Seitz’s bill was approved last April. One of the weirder provisions is a change in the way class-action suits are handled. For decades, all eligible workers were automatically included as plaintiffs in class action suits. It was a way to guard individual employees from being singled out for revenge by management. “It protected workers from the wrath of their employers by including everyone and drawing attention to no one,” says Cleveland lawyer Jason Bristol.
But Seitz changed the law so that workers must now voluntarily join a suit. And that’s radically altered the way workplace rights are enforced in Ohio. Take the employees of Great Lakes Cheese.
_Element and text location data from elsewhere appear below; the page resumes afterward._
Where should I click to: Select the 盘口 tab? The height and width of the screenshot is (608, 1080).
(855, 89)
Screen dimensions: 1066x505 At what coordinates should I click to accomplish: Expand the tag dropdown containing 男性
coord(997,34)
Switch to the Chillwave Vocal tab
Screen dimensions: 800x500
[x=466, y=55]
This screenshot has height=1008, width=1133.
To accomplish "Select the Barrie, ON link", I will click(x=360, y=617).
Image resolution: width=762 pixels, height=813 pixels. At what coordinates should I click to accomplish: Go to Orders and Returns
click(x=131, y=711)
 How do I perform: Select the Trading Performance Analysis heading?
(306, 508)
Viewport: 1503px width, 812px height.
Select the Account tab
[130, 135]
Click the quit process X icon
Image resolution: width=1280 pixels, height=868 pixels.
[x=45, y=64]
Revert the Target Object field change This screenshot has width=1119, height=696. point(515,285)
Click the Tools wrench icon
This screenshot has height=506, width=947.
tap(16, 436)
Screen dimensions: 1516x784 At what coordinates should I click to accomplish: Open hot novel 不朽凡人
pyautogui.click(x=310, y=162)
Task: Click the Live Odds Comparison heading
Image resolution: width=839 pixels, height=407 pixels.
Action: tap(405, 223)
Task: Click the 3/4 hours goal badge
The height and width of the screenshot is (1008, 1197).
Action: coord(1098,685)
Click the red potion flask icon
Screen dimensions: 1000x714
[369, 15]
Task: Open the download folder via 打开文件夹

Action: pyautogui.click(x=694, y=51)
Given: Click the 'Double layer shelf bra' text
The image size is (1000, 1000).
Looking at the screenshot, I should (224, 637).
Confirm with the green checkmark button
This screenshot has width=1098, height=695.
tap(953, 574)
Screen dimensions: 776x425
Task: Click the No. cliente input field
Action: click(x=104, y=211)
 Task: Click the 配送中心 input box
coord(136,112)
After 18 months on the job, Constance Denson was fired. The company claimed she’d forgotten to punch out. The Equal Employment Opportunity Commission eventually ruled that she’d been unjustly fired, but she couldn’t afford a lawyer to seek back pay or a return to work. (Great Lakes did not respond to interview requests.)
Then last summer, she was referred to lawyers Anthony Lazzaro and Jason Bristol. They quickly filed a class-action suit over the company’s refusal to pay workers for prep time and overtime.
But as of today, only 90 of 700 workers have joined the suit. “This participation level is lower than we usually see,” Lazzaro says. Employees, says Denson, are too fearful of being fired to take on the company.
The same thing happened at Le Chaperone Rouge, a day care and private elementary school with eight locations stretching from Amherst to Rocky River.
According to Lazzaro, employees are forced to attend training sessions, staff meetings, and open houses for no pay. Nor are they paid for staying after school to talk to a parent or tutor a student.
So last spring, Lazzaro and Bristol filed suit. Since then, only 22 of the school’s 350 employees have joined the case. That’s because the school has made it clear: You opt in, you’re fired, according to the lawsuit.
In one affidavit, cook Kathleen Mayer claims that at least one employee was threatened by an
administrator. She says a colleague was at her house when she received a call from Sandy Thomas, former director of the Rocky River school. “Ms. Thomas told my friend about the action and threatened to terminate her employment if she affirmatively opts in to the collective action,” Mayer asserts. Needless to say, her friend didn’t join the suit. (Thomas quit in January and couldn’t be reached for comment.)
Le Chaperone Rouge’s lawyer, Brent English, dismisses the case as “totally meritless” and calls Mayer’s affidavit “libelous.”
“If they are claiming that there was intimidation, they better prove it . . . ,” says English. “If their only source is that they overheard a telephone call to an anonymous employee, they better be careful, because that call was never made.”
But Tara Mitchell says employers don’t have to do much to scare workers. She’s involved in a class action against her former employer, Bencin Material Hauling. Last year, while working as a truck driver, Mitchell cut herself while loading a trailer. She went straight to the hospital, where nurses contacted Workers’ Comp.
A few paychecks later, she says Bencin deducted money from her earnings to cover her claim. “I knew it was illegal,” Mitchell says. The company also didn’t pay overtime, and sometimes wasn’t paying at all for the hours worked, Mitchell asserts. (Owner Mark Malbin didn’t return Scene’s calls.)
A Workers’ Comp lawyer referred Mitchell to Lazzaro and Bristol, who filed a collective action in federal court. Still, “A lot of drivers are very reluctant to join, because of job security,” she says. “. . . They felt like they still had a job, and that’s what mattered to them.”
But Seitz seems more intent on beating back lawyers than protecting workers. “I don’t doubt that some people are afraid,” he says. “But, you know — thank you very much — we are not interested in generating huge legal fees.”